Shahinian later completed fellowships in three different specialty areas, starting with plastic/reconstructive surgery and craniofacial surgery at New York University Medical Center’s Institute of Reconstructive Plastic Surgery before moving to Switzerland to concentrate on skull base surgery at the University of Zurich’s Department of Head and Neck Surgery. After returning to the United States, Shahinian accepted a position as an attending surgeon at the United States Department of Veterans Affairs Medical Center in Northport, N.Y. He later went on to serve as an assistant clinical professor at the Institute of Reconstructive Plastic Surgery at New York University Medical Center and assistant professor of surgery and neurosurgery at the State University of New York at Stony Brook. He later accepted a position at that institution to serve as co-director of the Skull Base Institute. He relocated to Los Angeles in 1996 to accept a position at Cedars-Sinai Medical Center and reestablish the Skull Base Institute, which, over the next several years, assembled a top-ranked team of surgeons, endocrinologists, radiologists and other specialty personnel before the facility expanded in 2003.
A fellow of the American College of Surgeons, Shahinian has received scores of awards including the Harwell Wilson Award for Excellence as a surgical resident from Vanderbilt University Medical Center as well as several teaching awards at various institutions. He has authored numerous journal articles as well as chapters in such noted textbooks as “Grabb and Smith’s Plastic Surgery” and “Endocrinology.”
John Najarian
John S. Najarian (born December 22, 1927) is a transplant surgeon and is Clinical Professor of Transplant Surgery at the University of Minnesota.

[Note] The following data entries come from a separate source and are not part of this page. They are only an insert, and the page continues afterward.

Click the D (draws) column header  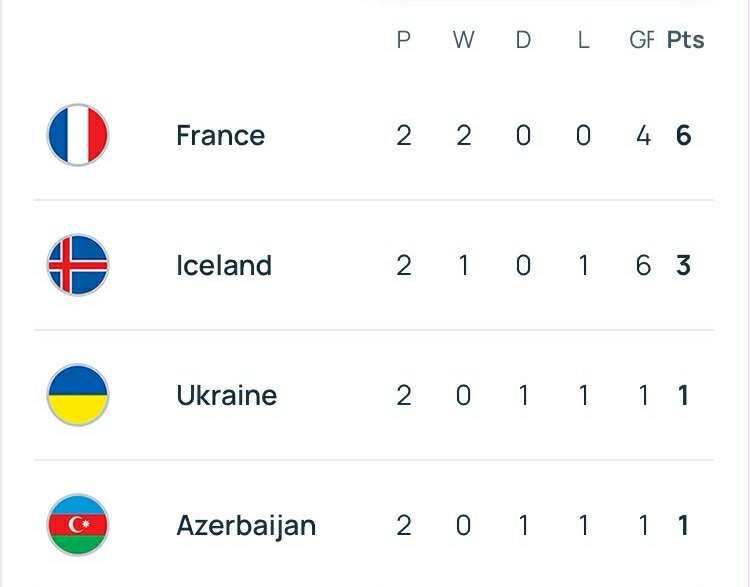tap(523, 40)
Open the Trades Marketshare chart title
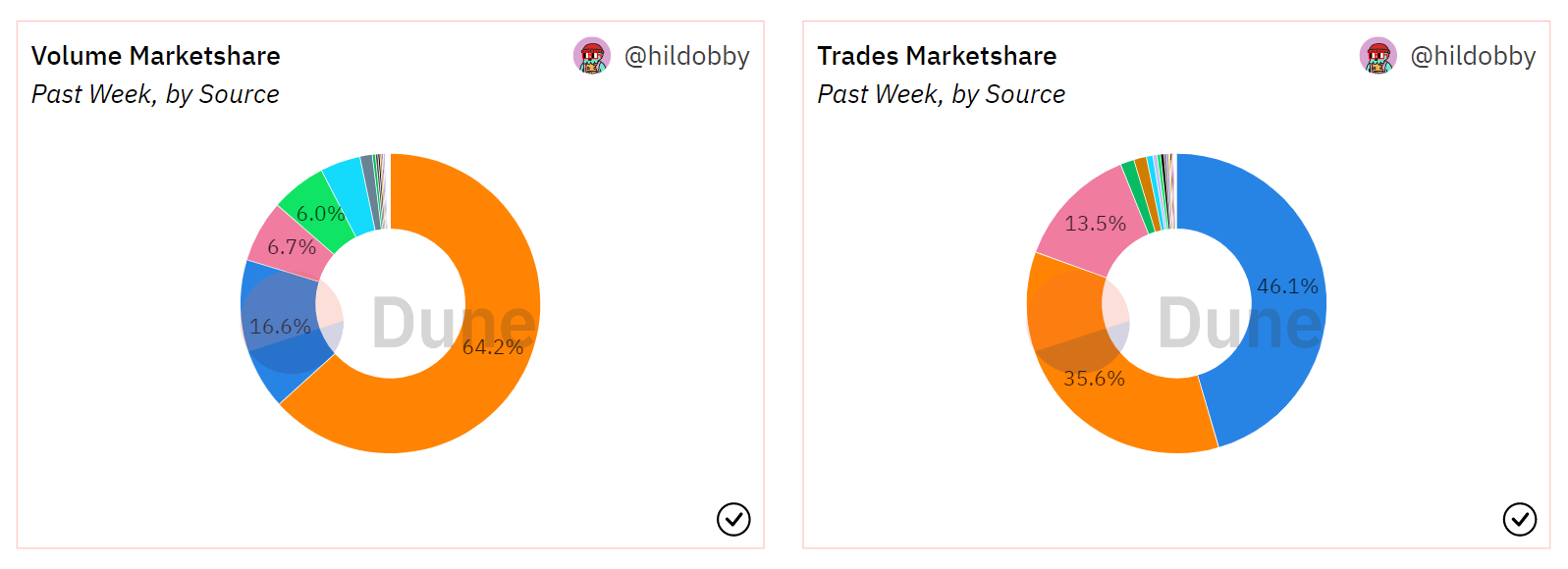The height and width of the screenshot is (569, 1568). pyautogui.click(x=937, y=56)
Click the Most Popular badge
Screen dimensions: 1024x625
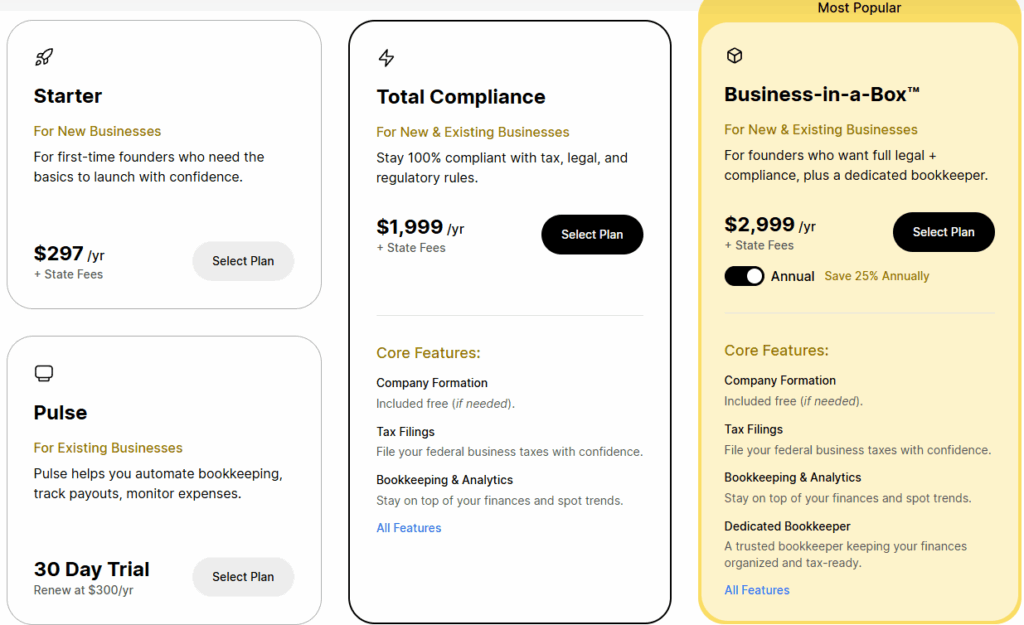pyautogui.click(x=859, y=8)
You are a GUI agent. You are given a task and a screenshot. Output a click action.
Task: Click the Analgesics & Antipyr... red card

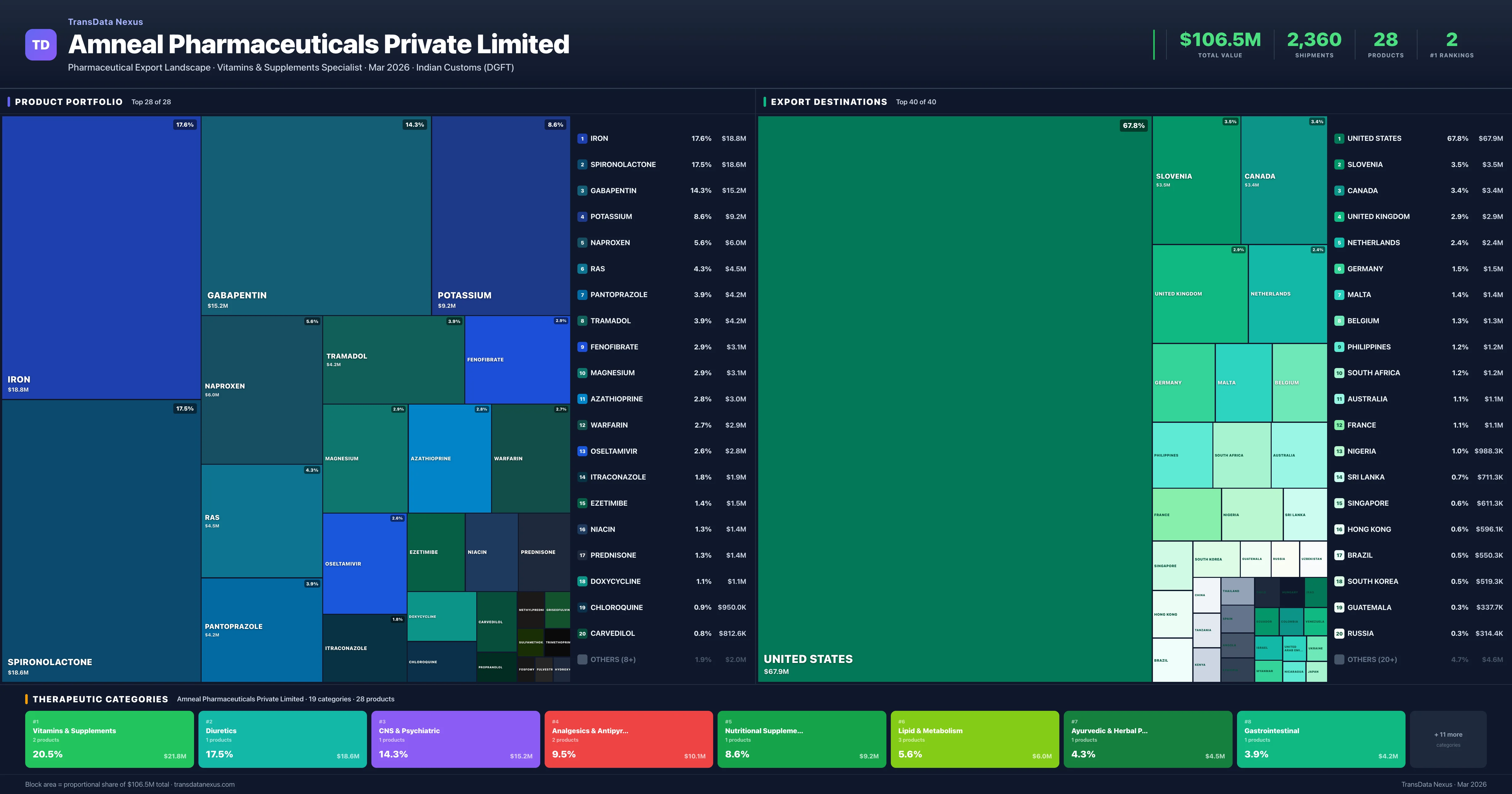click(x=628, y=739)
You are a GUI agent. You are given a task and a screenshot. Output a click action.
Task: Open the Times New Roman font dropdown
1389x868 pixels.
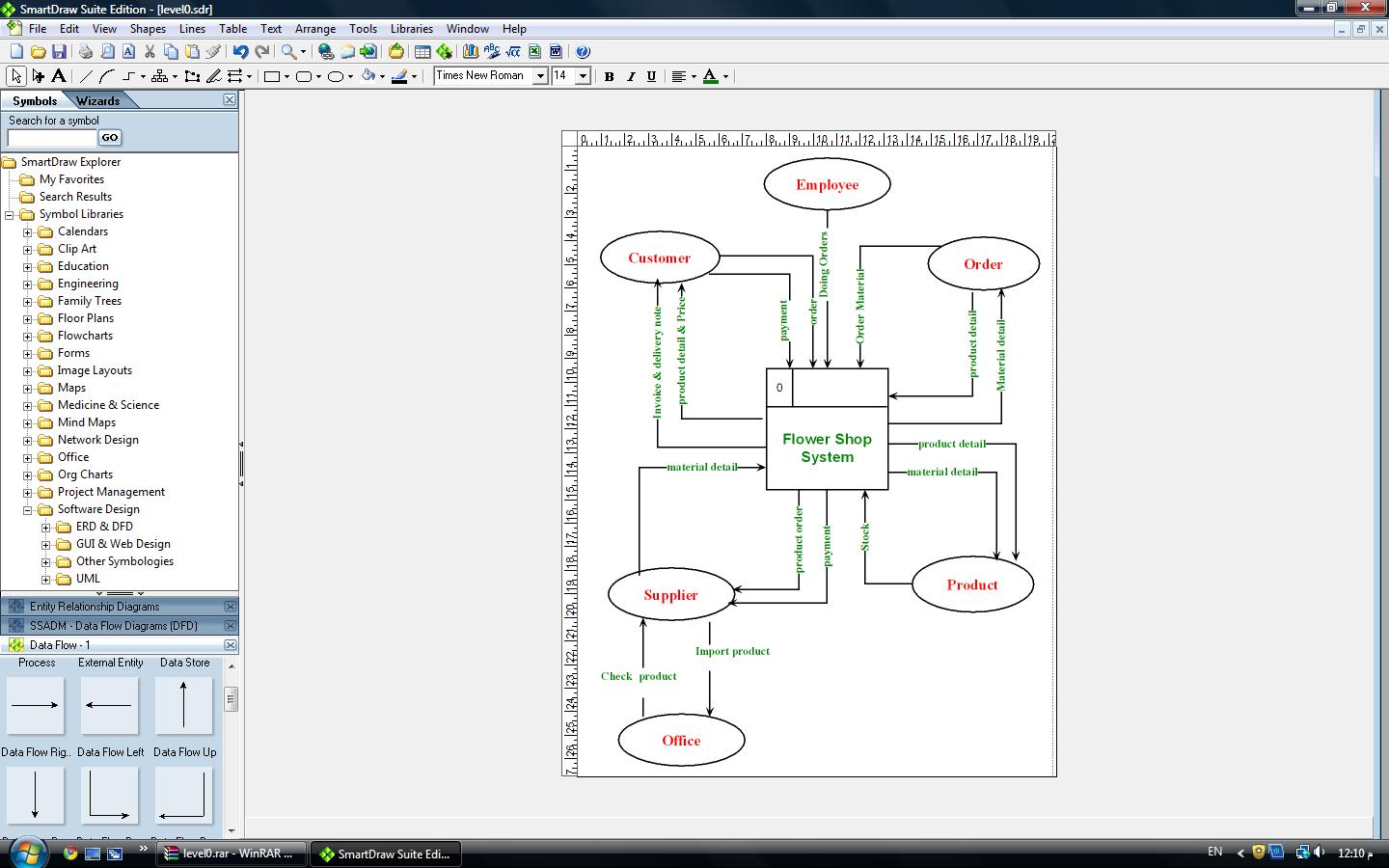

Over the past three decades he has performed countless organ transplants, first at the University of San Francisco and most recently as chief of surgery at the University of Minnesota. In doing so he has almost single-handedly developed the practice of organ transplantation into what could be considered a routine procedure. His collegues in academia revere him: “a giant of 20th century medicine.” He was charged with with illegally marketing an experimental drug but was cleaned of the charges. Najarian was exonerated in the eyes of the law, but professionally he was wounded.
“We were the first to do pancreas transplants, first to do kidney transplants in diabetic patients … first successful liver transplant, trained all the individuals who did the first heart patients, did the first successful bone marrow transplants,” he says.
“To this day I can’t walk down the street and people don’t come up and shake my hand. It’s the most amazing thing in the world,” he says.